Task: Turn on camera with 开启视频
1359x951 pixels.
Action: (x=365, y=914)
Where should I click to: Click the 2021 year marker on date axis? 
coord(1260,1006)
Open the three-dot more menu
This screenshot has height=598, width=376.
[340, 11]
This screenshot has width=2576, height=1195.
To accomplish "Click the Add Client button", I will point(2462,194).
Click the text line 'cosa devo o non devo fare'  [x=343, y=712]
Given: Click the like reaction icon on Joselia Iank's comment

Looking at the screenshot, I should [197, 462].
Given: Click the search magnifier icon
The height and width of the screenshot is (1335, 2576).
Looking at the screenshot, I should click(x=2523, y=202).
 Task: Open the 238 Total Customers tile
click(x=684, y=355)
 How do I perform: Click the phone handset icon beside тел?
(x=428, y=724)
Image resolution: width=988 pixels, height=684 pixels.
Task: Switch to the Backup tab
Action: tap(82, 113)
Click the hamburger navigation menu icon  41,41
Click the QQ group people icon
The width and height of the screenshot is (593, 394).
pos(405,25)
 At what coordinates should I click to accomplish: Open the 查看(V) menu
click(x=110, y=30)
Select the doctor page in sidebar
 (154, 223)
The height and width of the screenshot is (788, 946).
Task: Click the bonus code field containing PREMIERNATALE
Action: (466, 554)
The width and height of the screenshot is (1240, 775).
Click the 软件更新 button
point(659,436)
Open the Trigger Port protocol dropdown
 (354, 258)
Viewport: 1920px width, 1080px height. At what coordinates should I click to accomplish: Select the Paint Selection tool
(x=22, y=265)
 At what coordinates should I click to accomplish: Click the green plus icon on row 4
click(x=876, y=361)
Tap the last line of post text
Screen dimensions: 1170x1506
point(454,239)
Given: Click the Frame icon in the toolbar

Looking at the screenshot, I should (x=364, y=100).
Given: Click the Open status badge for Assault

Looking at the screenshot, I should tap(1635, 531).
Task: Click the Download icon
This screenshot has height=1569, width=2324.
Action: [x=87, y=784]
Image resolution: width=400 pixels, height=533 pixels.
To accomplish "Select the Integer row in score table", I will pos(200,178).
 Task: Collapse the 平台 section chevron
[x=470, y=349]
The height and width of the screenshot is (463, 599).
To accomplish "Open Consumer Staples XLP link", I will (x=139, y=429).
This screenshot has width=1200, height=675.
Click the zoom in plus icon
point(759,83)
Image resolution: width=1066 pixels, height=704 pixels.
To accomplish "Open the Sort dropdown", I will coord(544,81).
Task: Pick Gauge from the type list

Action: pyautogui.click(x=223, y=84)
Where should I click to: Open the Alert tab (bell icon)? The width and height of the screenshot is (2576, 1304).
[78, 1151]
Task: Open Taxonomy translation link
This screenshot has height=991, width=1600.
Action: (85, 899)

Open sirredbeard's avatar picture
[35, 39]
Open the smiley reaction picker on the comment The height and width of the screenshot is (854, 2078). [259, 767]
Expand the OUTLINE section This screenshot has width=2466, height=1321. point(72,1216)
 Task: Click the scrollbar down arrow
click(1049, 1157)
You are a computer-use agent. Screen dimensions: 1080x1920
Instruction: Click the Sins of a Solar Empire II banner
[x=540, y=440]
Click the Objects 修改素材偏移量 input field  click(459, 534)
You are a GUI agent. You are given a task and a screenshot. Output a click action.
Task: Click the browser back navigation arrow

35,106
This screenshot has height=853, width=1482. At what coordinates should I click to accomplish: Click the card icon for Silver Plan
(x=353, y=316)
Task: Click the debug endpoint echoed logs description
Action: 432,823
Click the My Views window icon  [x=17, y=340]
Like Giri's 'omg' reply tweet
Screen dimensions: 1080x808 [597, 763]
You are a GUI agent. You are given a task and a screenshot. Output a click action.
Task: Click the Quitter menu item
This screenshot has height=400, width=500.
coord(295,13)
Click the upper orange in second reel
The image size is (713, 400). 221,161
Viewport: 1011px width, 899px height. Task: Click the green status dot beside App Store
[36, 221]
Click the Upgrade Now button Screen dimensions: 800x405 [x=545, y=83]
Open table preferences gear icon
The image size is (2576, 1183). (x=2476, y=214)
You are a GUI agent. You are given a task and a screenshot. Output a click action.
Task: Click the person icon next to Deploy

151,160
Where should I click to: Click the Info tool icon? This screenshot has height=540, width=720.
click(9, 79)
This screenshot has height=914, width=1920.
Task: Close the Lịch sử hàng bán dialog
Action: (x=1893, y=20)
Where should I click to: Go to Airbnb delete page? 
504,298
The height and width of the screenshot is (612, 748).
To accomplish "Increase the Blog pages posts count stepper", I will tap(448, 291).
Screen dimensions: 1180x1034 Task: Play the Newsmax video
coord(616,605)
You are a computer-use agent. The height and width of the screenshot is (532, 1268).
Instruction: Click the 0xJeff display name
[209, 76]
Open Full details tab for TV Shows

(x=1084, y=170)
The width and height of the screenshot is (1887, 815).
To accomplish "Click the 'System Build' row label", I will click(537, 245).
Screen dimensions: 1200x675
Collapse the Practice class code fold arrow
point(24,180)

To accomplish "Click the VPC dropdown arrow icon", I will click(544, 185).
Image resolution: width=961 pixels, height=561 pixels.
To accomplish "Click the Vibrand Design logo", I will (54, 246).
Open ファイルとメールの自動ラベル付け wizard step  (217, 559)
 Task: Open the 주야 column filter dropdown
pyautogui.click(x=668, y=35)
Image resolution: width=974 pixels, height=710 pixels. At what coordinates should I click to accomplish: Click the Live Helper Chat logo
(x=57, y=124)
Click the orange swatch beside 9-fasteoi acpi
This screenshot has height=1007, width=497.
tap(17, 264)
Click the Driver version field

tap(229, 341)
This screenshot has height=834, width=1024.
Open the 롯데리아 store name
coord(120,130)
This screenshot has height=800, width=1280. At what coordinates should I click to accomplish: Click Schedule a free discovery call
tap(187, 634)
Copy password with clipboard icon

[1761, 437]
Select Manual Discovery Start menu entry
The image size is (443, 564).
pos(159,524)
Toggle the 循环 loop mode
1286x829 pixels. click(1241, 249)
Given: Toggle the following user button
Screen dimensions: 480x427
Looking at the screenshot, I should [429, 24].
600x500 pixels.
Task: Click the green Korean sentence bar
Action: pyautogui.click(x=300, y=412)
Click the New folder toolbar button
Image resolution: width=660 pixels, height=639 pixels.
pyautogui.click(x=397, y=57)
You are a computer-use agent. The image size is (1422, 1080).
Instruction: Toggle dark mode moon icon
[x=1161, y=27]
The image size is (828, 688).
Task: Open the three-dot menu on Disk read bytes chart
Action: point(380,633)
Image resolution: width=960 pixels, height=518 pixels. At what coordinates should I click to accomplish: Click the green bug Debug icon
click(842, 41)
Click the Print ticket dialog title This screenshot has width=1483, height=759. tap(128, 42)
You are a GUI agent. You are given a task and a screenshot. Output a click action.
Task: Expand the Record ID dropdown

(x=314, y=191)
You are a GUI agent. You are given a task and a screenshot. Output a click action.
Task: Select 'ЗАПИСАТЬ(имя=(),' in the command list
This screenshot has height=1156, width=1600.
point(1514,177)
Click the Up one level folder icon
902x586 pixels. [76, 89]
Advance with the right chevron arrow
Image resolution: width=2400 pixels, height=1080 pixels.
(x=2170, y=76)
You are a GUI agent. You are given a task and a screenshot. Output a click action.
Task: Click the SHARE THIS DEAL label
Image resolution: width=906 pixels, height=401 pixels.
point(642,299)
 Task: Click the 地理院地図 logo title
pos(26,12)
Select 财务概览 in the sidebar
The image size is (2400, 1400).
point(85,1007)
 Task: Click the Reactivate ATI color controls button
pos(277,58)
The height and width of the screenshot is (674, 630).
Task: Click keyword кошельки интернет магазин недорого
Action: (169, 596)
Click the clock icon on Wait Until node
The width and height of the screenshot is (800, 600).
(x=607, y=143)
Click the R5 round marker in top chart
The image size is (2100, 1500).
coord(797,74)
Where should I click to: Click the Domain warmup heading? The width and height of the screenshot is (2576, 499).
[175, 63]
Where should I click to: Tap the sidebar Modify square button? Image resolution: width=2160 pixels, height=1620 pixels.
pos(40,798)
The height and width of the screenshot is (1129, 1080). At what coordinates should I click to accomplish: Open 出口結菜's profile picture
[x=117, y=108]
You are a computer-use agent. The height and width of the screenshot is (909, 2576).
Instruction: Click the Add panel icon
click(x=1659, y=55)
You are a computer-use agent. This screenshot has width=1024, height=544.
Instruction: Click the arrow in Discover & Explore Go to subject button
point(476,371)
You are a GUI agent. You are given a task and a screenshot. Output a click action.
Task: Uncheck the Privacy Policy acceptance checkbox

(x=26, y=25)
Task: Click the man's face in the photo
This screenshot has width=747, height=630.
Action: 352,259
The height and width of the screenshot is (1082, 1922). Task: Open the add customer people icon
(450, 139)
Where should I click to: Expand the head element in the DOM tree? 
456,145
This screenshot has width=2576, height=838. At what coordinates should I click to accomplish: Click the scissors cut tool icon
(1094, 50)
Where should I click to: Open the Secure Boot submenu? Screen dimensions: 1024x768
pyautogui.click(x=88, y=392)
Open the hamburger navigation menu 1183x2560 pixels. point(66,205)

========

Reproduce verbatim the rows above, beginning with the line that contains "The width and height of the screenshot is (1240, 775)." and continuing through the line that contains "(x=22, y=265)", with both of those lines included.

### Answer to the problem
The width and height of the screenshot is (1240, 775).
Click the 软件更新 button
point(659,436)
Open the Trigger Port protocol dropdown
 (354, 258)
Viewport: 1920px width, 1080px height. At what coordinates should I click to accomplish: Select the Paint Selection tool
(x=22, y=265)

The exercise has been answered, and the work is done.